Studies with alternative sources of dietary flavonoids such as grape juice and red wine were also contradictory. Watzl et al. showed that both acute(53) and chronic(54) administration of red wine, de-alcoholized red wine and red grape juice had no effect on cytokine production, phagocytic activity of neutrophils and monocytes, lymphocyte proliferation and lytic activity of natural killer cells. However, Estruch et al.(55) found reduced plasma levels of fibrinogen, IL-1α, CRP, vascular cell adhesion molecule-1 and intercellular adhesion molecule-1 and an increase in plasma levels of epigallocatechin, after 4 weeks of red wine consumption. Chronic supplementation with red grape juice and grape extract reduced neutrophil NADPH oxidase activity(56) and TNFα in postmenopausal women(57). Polyphenol-rich juices enhanced immune function as showed by increases in lymphocyte proliferation, IL-2 secretion and lytic activity of natural killer cells(58).
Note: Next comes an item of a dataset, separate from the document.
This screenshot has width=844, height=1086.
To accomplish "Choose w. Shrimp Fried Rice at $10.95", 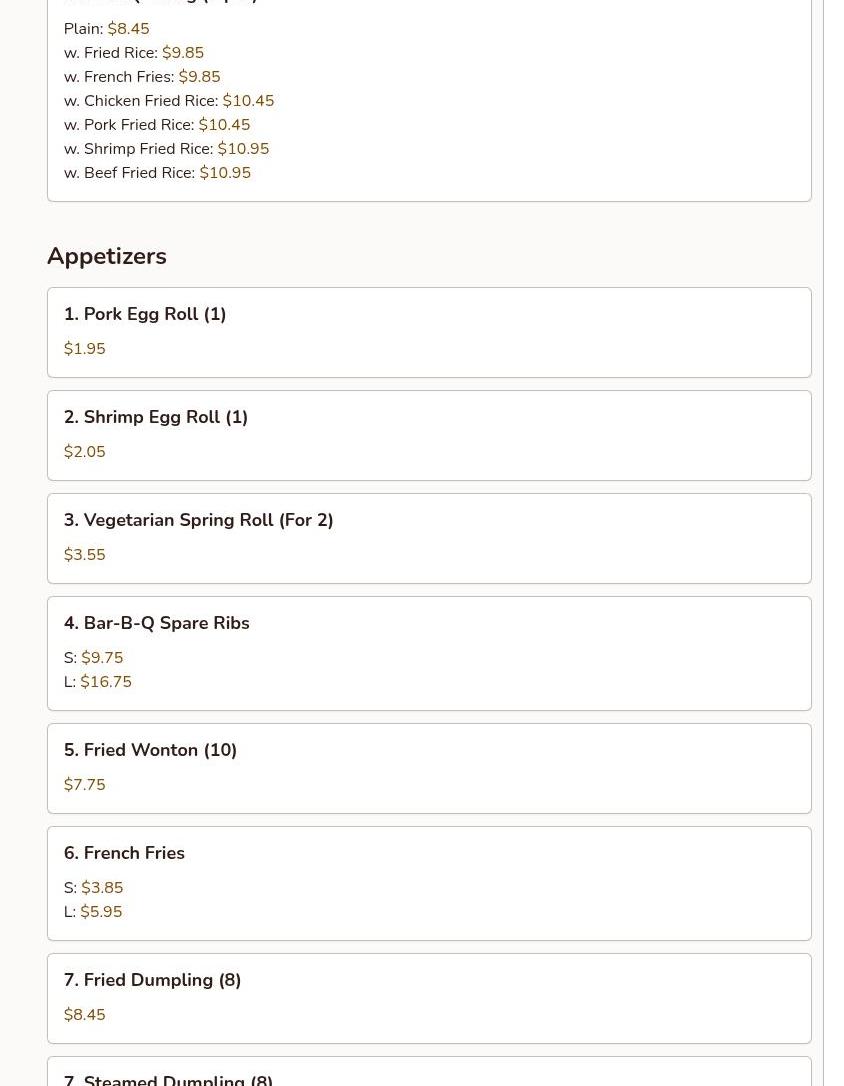I will [166, 149].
In all these studies, neither plasma nor urinary flavonoid levels were measured.

Long-term intervention studies conducted using soya as a source of bioactive molecules showed reduction in levels of vascular cell adhesion molecule-1 and CRP(59, 60), but also a lack of effect on CRP(6163), TNFα(61, 63) and IL-6(60, 62). Increases in total isoflavones, genistein and daidzein(59) and genistein levels(63) induced by long-term soya consumption were not associated with CRP reductions(59, 63).
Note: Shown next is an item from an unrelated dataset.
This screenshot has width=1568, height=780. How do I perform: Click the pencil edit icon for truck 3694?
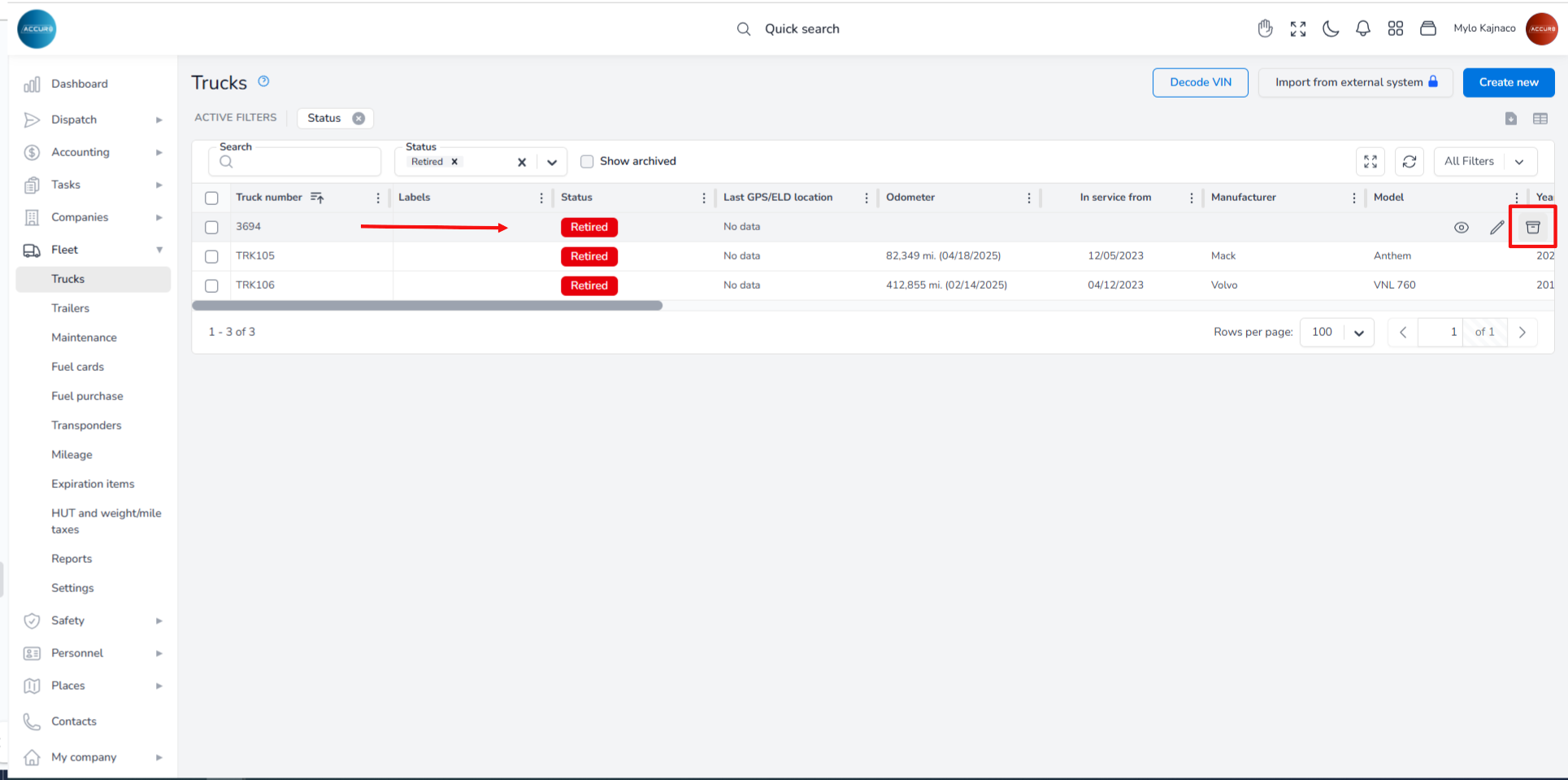(1496, 228)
When pure molecules were utilized, CRP and IL-8 were lowered by quercetin supplementation in runners(64) and bikers(65), while quercetin plasma levels increased. Other cytokines, such as IL-6(6466) and TNFα(65, 66), were unaffected by quercetin supplementation, also when consumed in combination with vitamin C(66).

Conclusions

Although existing evidence indicates that flavonoids potentially display a multitargeting anti-inflammatory action, a clear conclusion on their effects in human subjects cannot be drawn. The large body of evidence in vitro and on cellular models might be somehow biased by the non-physiological concentrations (in the range of 5–100 μM) utilized. Human intervention studies have shown that absorption of flavonoids in the gastrointestinal tract is typically between 1 and 5% of the ingested dose, with the overall result of reaching plasma concentrations not higher than 1 μM following ingestion of flavonoid-rich food(9). Moreover, in vivo, flavonoids are extensively metabolized and transformed in molecules with different chemical structures and activities compared with the ones originally present in the food. The large majority of in vitro and cellular experiments have not been performed with the metabolites present in body fluids, thereby increasing the chance of misinterpretation of the results.

The experimental evidence in human subjects suggests a direct role for plant foods in modulating the inflammatory response in vivo. However, the mechanism and the molecules responsible for this effect have not been identified. The assumption that flavonoids might be responsible for the anti-inflammatory effect of plant food is not fully justified on the basis of the current in vivo evidence. Studies investigating the effect of flavonoids on markers of inflammation have been mainly focused on flavonoid-rich foods and not on pure molecules. Moreover, most of the studies lack assessment of flavonoid absorption or failed to associate the anti-inflammatory effect following ingestion of plant foods with changes in circulating levels of flavonoids. Plant foods are rich in flavonoids as well as other components such as antioxidants, vitamins, fibre and nutrients that may be involved in their biological activity. Specifically, planned human trials with proper placebo and pure molecules are needed to clarify whether flavonoids represent ancillary ingredients or key molecules involved in the anti-inflammatory properties of plant foods.

Acknowledgements

The authors declare that there is no conflict of interest. This research received no specific grant from any funding agency in the public, commercial or not-for-profit sectors.